Sipps have a safe future - in spite of Nest eggs
"The world of individual retirement solutions is going to end up with two basic investment products: National Employment Savings Trust (Nest) and a self-invested personal pension (Sipp)," so proclaimed Tom McPhail, head of pensions research at Hargreaves Lansdown.
From its launch in spring 2011, an estimated 7m workers who are currently not saving for retirement will be automatically enrolled into the government-created Nest.
Auto-enrolment to the scheme – or an occupational pension scheme that matches the minimum criteria of Nest - will apply to all workers who have been employed for more than three months and earn over £5,715 per year (£110 per week).
For those earning less than £5,715 per year or are under age 22 or older than the state pension age (currently 65), there’s an optional opt-in to Nest and the employer, irrespective of company size, will legally have to contribute to that employee’s pension plan.

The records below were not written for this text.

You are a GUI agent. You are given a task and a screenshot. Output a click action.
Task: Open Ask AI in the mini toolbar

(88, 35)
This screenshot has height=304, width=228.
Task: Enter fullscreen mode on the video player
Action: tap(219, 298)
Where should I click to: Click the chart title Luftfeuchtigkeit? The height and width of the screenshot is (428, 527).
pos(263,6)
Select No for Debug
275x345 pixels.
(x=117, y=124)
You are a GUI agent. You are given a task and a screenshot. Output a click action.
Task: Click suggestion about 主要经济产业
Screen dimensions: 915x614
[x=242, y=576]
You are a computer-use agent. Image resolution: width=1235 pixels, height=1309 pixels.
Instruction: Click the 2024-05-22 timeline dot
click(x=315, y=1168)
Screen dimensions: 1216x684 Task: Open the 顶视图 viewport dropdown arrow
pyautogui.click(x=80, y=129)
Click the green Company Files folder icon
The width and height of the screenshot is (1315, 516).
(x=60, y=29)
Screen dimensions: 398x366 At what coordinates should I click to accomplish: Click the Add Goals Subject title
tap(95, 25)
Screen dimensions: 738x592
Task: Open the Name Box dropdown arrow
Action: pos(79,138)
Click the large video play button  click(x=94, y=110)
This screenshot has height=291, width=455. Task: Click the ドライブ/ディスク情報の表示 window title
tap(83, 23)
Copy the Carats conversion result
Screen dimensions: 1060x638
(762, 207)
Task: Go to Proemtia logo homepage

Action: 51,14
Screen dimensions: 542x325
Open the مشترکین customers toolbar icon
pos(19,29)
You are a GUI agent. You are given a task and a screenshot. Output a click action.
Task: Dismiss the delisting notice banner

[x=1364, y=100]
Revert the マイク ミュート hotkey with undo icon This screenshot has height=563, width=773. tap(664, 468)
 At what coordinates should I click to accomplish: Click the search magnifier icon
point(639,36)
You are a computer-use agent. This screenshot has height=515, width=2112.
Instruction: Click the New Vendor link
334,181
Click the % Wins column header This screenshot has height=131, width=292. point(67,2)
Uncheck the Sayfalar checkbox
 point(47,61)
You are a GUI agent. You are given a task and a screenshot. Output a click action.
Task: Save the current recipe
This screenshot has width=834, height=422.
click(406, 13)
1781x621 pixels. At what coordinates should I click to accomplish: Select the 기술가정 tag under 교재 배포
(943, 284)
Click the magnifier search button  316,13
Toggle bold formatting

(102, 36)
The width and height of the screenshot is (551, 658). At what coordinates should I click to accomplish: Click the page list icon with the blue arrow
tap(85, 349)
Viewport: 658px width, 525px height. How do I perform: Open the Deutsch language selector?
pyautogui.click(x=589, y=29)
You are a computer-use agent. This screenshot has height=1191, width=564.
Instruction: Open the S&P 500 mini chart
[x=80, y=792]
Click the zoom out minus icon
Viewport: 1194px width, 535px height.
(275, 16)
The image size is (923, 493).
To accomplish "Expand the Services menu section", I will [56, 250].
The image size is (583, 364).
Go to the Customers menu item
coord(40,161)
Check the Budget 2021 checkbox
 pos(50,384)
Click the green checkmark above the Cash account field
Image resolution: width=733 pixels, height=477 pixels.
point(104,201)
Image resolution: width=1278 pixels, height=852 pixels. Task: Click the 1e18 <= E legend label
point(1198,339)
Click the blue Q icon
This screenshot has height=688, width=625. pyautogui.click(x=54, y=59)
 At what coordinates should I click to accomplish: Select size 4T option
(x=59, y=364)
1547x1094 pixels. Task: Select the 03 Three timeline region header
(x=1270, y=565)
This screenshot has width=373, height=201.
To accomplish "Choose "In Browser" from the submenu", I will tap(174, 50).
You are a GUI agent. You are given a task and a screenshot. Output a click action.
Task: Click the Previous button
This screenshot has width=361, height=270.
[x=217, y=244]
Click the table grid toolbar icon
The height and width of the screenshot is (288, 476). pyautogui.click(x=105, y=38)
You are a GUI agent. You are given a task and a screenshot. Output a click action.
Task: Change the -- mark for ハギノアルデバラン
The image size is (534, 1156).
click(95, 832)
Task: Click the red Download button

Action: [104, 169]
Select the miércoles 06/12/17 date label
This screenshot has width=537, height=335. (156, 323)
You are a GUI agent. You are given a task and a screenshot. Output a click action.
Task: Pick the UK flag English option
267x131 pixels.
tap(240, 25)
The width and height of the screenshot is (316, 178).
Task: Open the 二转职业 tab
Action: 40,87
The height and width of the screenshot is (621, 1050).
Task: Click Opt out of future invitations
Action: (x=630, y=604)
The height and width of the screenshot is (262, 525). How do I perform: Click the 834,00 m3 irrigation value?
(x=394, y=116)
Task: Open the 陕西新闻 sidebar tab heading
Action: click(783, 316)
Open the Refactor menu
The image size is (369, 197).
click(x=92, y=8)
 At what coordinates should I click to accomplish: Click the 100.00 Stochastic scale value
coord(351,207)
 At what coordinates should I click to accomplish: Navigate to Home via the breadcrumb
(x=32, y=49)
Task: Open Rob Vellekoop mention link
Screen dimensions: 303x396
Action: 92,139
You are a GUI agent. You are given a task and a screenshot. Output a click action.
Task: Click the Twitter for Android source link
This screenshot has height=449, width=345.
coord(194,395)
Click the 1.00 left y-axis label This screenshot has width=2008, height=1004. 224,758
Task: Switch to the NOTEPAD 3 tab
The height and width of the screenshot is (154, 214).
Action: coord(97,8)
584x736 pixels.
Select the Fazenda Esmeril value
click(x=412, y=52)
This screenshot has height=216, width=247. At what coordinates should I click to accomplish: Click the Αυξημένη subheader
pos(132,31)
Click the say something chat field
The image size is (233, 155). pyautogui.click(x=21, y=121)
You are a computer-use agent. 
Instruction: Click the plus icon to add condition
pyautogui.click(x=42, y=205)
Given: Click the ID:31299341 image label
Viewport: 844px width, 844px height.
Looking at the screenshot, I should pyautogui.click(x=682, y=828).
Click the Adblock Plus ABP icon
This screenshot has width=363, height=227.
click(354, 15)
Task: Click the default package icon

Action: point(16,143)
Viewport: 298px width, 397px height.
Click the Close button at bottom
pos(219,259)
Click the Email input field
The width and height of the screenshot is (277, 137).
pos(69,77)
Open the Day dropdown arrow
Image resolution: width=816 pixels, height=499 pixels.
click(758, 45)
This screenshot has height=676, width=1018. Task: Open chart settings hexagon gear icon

Nest and auto-enrolment will strike the individual pensions market at the point at which Sipps sales are booming. The number of plans has accelerated during the financial crisis and subsequent market and economic uncertainty. In January 2007 there were almost 200,000 collective Sipp plans; by April 2010 there were 400,000, according to data from Sipp provider Suffolk Life.
With the advent of auto-enrolment, resisting making a pension decision will no longer be a viable option for Britons. This could lead to a number of scenarios:
•Nest will be a success and reach a huge swathe of the British public that have been apathetic about saving for retirement. Yes, it will be a crude offering and it will remain to be seen whether the low-cost government-engineered vehicle can deliver a viable pension pot over the newt few decades that will match member expectations, but that will be tomorrow’s debate (for a government of the future).
•The public will be confused by the array of pension options available to them and will either seek financial advice - coinciding, as it will, with the RDR-induced shift to a fee-based model for IFAs – or will turn to ‘supermarket’ style websites for DIY guidance, to the chagrin of professionally qualified advisers.
•The public will remain wary of auto-enrolment and turn to pension products they feel they have greater personal control over, such as Sipps.
•Nest will have no effect; most employees will opt out and their cash-strapped employers will be thankful. Some people remain wary of anything with the word 'pension' and will opt for other tax-efficient vehicles such as Isas, which companies can roll share save schemes into.
Billy Mackay, marketing director of AJ Bell, says: "The challenge with any financial planning matter and pensions in particular is that the needs and circumstances of the UK population varies significantly. As a result, you will find that different segments of the population will react in different ways and you end up with many of the scenarios above playing out according to the needs of investors."